WORK TO BE COMPLETED — Retype each entry below exactly. Do not carry any image over.

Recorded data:
══════
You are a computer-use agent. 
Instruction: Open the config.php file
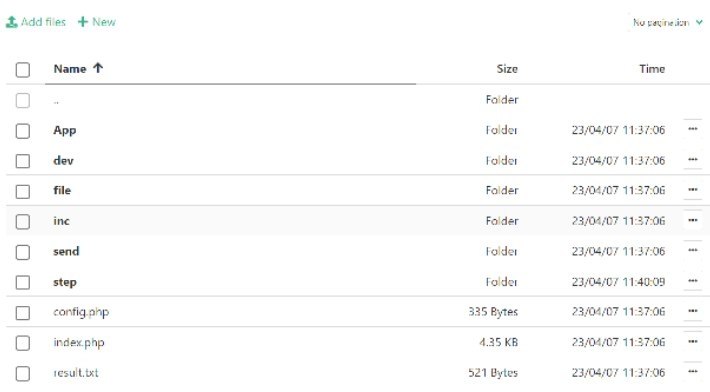click(x=81, y=312)
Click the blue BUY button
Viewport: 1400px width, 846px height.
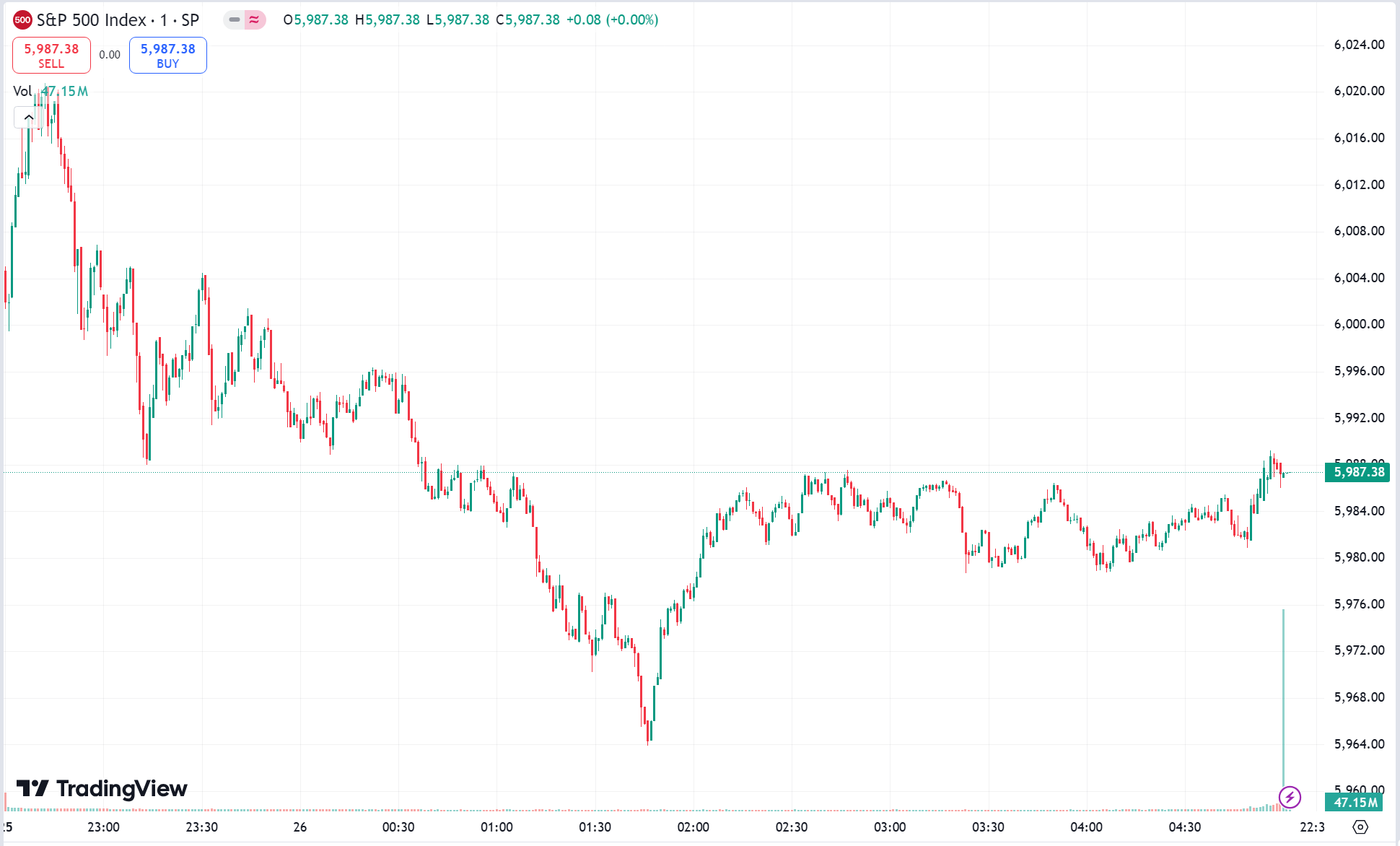click(x=167, y=54)
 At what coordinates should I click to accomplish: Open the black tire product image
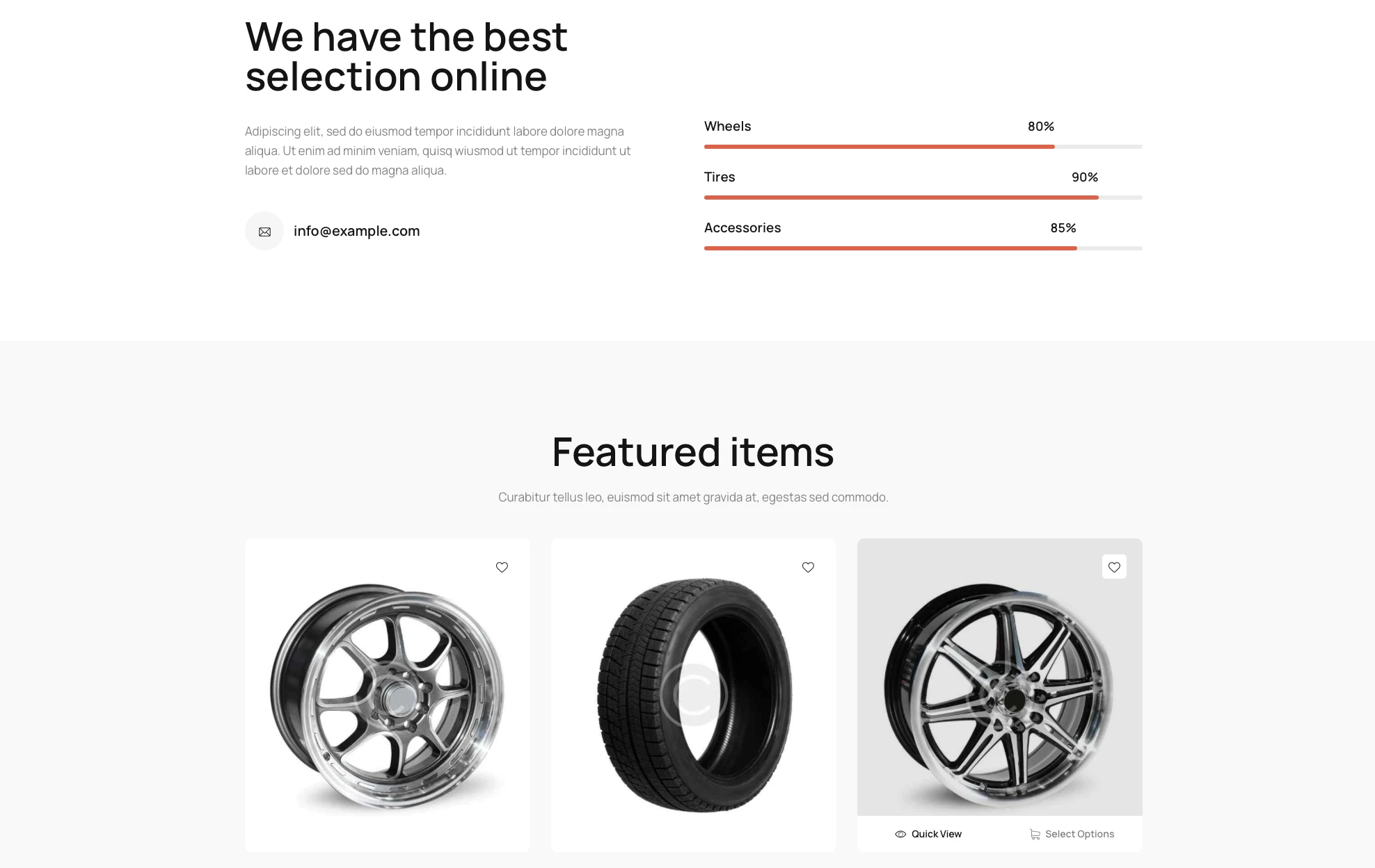(693, 696)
══════
RESULT —
You are a computer-use agent. 
Instruction: Open the config.php file
click(x=81, y=312)
Click the blue BUY button
Viewport: 1400px width, 846px height.
click(x=167, y=54)
 At what coordinates should I click to accomplish: Open the black tire product image
(693, 696)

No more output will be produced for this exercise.